Ponzi founder had loaded gun, says ‘scapegoat’
A LUCKY investor who withdrew his $2 million right before the Goldsky hedge fund went bust has told a court probe that the fund founder later "had a loaded gun and was after my address".
Matthew Skene, a holiday rental landlord, formerly of Kingscliff, NSW, told a liquidators' examination into Goldsky Asset Management Australia Pty Ltd and related companies he had "no idea" why founder Ken Grace, 54, from the Isle of Capri on the Gold Coast, and his wife Jane Marzin-Grace, 52, would accuse him of stealing millions.
Giving evidence on the third day of the probe into the fund - which allegedly lost high-profile former professional sportspeople investors $25 million - Mr Skene denied claims by Mr and Mrs Grace in earlier evidence he had used Goldsky money to buy groceries, baby clothes and pay for dog hotels were ridiculous.
During questioning by barrister Liam Copley, for liquidator Chris Baskerville of Jirsch Sutherland, Mr Skene said the suggestion by the pair that he, or his associates were responsible for taking many millions of dollars from Goldsky were "totally untrue".
Mr Skene said he gave Mr Grace the $2 million proceeds of the sale of his home to buy shares in Chinese internet company Tencent Holdings Ltd.
Mr Skene it was a short-term investment until he was ready to buy his next home.

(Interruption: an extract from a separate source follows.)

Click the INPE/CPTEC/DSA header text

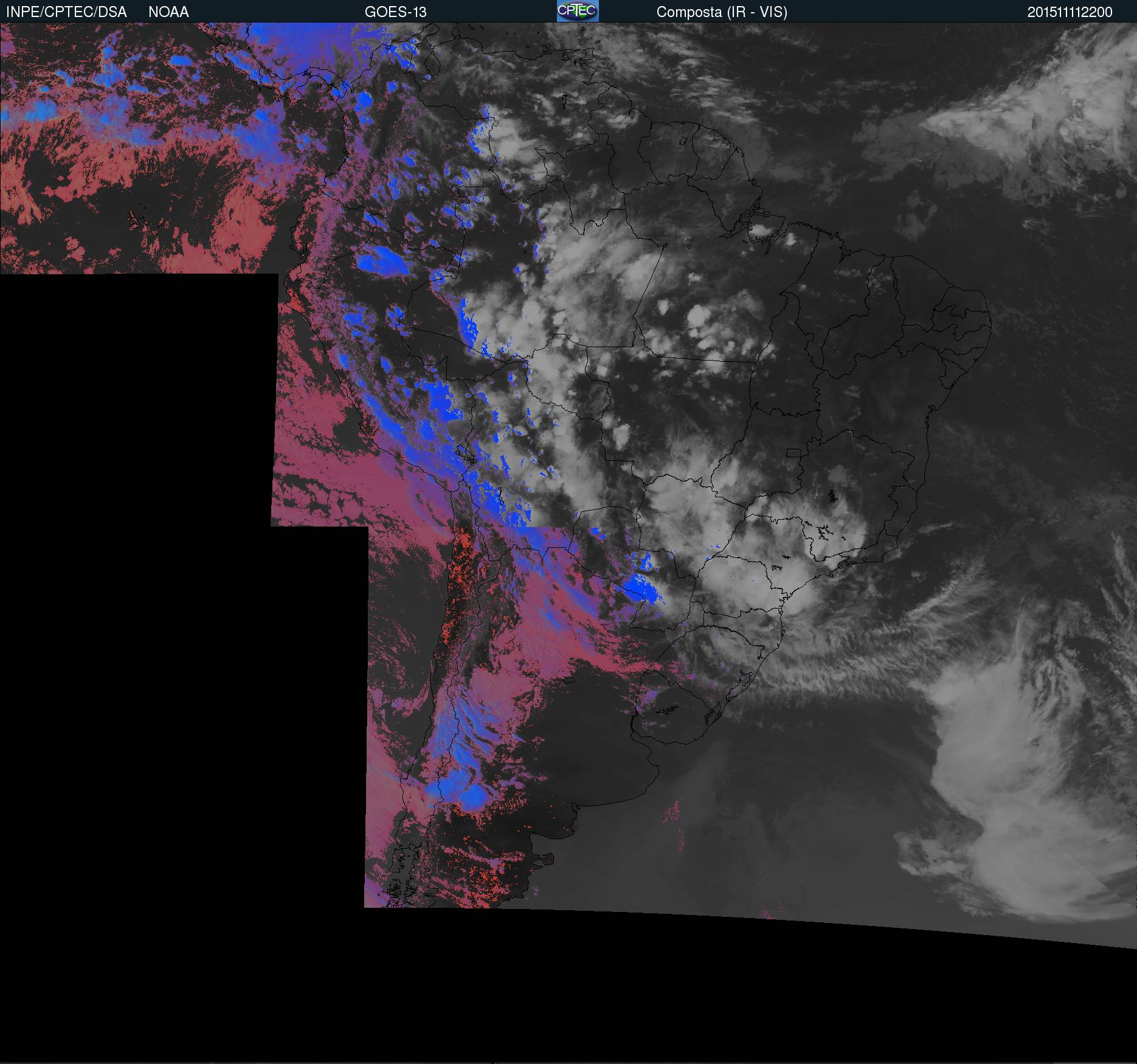tap(66, 12)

He was able to withdraw his money after asking Mr Grace for his money back.
The probe earlier heard Mr Skene and the Grace family were friends who would socialise together in the tight-knit Kingscliff community until the fund went bust.
Mr Skene also told the examination hearing that he earned an estimated $12,000 in "finder's fees" paid with units in a Goldsky fund, for referring other investors to Mr Grace.
In earlier evidence Mr Grace denied running a Ponzi scheme after Mr Copley suggested Mr Grace had admitted to running a Ponzi scheme to investigators from the corporate regulator in 2018.
Those who invested in the fund - which claimed to use a combination of big data and fundamental investing - are former swim coach Scott Volkers who put in $220,000, former AFL player and assistant coach Simon Black ($80,000), current Essendon AFL player Devon Smith ($100,000), former AFL player Clark Keating ($100,000), former Olympic swimmer Sam Riley ($50,000) and Riley's husband Tim Fydler ($100,000), as well as Olympic cyclist Robbie McEwen ($50,000) and Melbourne Storm's director of performance Lachlan Penfold ($127,559).
Surfer Joel Parkinson invested in the fund but got out before the fund went bust, the court heard.
Another investor, Steven Snow, a chef and the owner of upmarket Fins Restaurant in Kingscliff, which was frequented by Mr Grace, told the court he withdrew most of his investment in October 2018, around the time the fund was placed into receivership.
Mr Snow said he had been asking Mr Grace about getting his money back for months, saying he felt under pressure to protect the nest-eggs belonging to his wife and mother.
Mr Snow said his wife was sceptical about the fund, asking him, "How does this guy have this ability?" about Mr Grace.
Mr Snow told the hearing that he did not really understand how the fund worked and trusted Mr Grace would look after his money.
"None of us understood it," Mr Snow said.
Another investor Gold Coast businessman Kane McDonald, the director of Penguin Concrete Constructions, said he believed he was still owed up to $900,000.
Today's witnesses include Mr Grace's son Austen Grace, daughter Jemma-Lee Fay Grace and his mother Fay Edna Grace.